338 F2d 552 Richardson v. United States
338 F.2d 552
James T. RICHARDSON, Appellant,
UNITED STATES of America, Appellee.
United States Court of Appeals District of Columbia Circuit.
Argued September 28, 1964.
Decided October 29, 1964.
Petition for Rehearing en Banc Denied December 4, 1964.
Mr. Joseph B. Calandriello (appointed by this court), Washington, D. C., for appellant.
Mr. Allan M. Palmer, Asst. U. S. Atty., with whom Messrs. David C. Acheson, U. S. Atty., and Frank Q. Nebeker and Robert X. Perry, Asst. U. S. Attys, were on the brief, for appellee.
Mr. John A. Terry, Asst. U. S. Atty., also entered an appearance for appellee.
Before BASTIAN, BURGER and McGOWAN, Circuit Judges.
BURGER, Circuit Judge.
This is an appeal from conviction for manslaughter as a lesser included offense under an indictment for second degree murder. In the District Court, as here, appellant was represented by able and experienced counsel. The primary contention on appeal is that the District Judge in his charge, to which no objection was made, reflected the court's conclusion that there was no real issue as to the fact that appellant's blows caused the death of decedent. However, from the outset defense counsel seemed to concede this fact, for in his opening statement he told the jury:
We will show that in the process of defending himself the defendant reached behind him and grabbed a baseball bat and struck the fatal blow to the deceased.

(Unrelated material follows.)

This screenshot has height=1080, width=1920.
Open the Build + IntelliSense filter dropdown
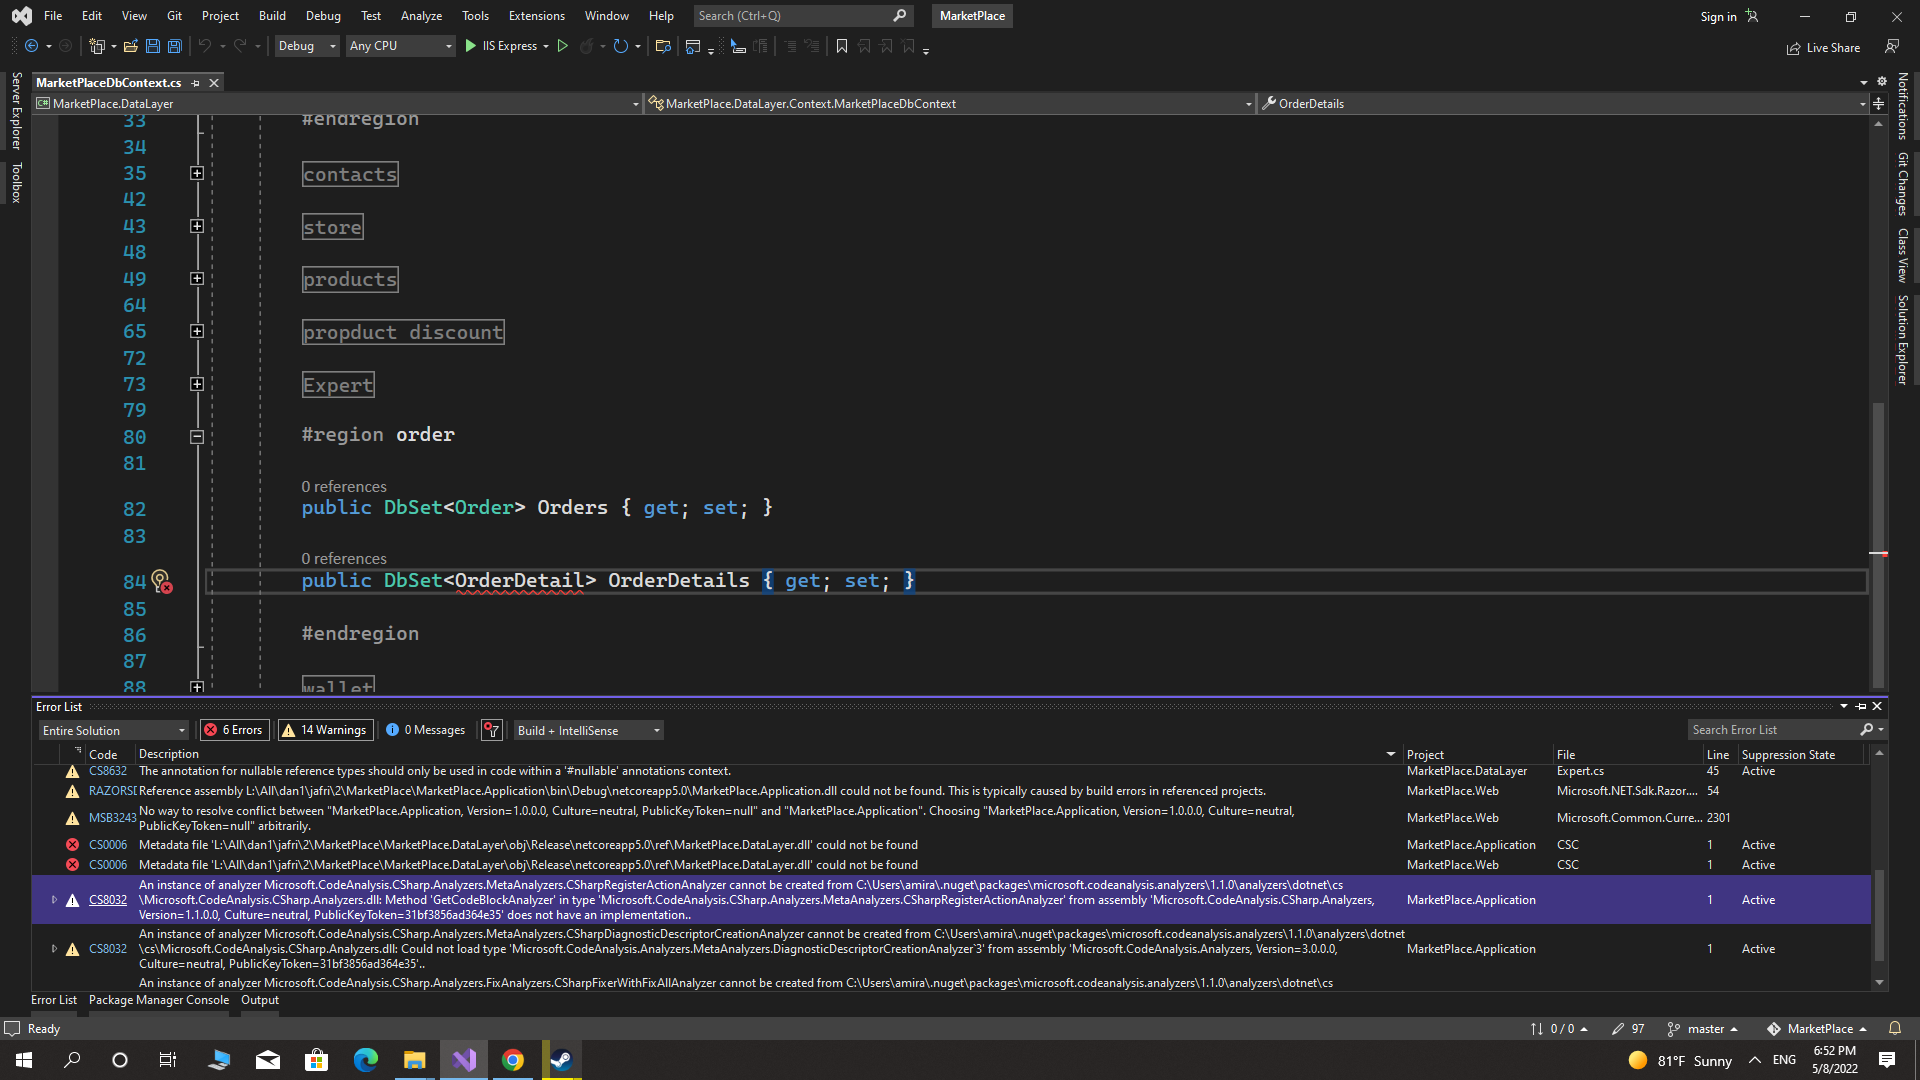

And after we establish these facts, we hope, ladies and gentlemen, that it will prove to you beyond any doubt that the homicide in this particular case was committed in self-defense of the person of James Richardson.
Defense counsel's closing argument continued the theory of the case as one of self-defense and made no claim that appellant had not caused the death in question. We cannot conclude that the court's charge in these circumstances was error warranting reversal.
Secondly appellant urges that the crime of manslaughter as a lesser included offense should not have been submitted to the jury. But defense counsel submitted no suggestions in response to the court's request for instructions and objected to the manslaughter instruction only after the charge had been completed. The record reveals much conflict in the testimony of numerous witnesses called by both sides and the evidence as a whole was such as to support a verdict of either second degree murder or manslaughter. We have considered other contentions of appellant and find no error which warrants disturbing the verdict and judgment appealed from.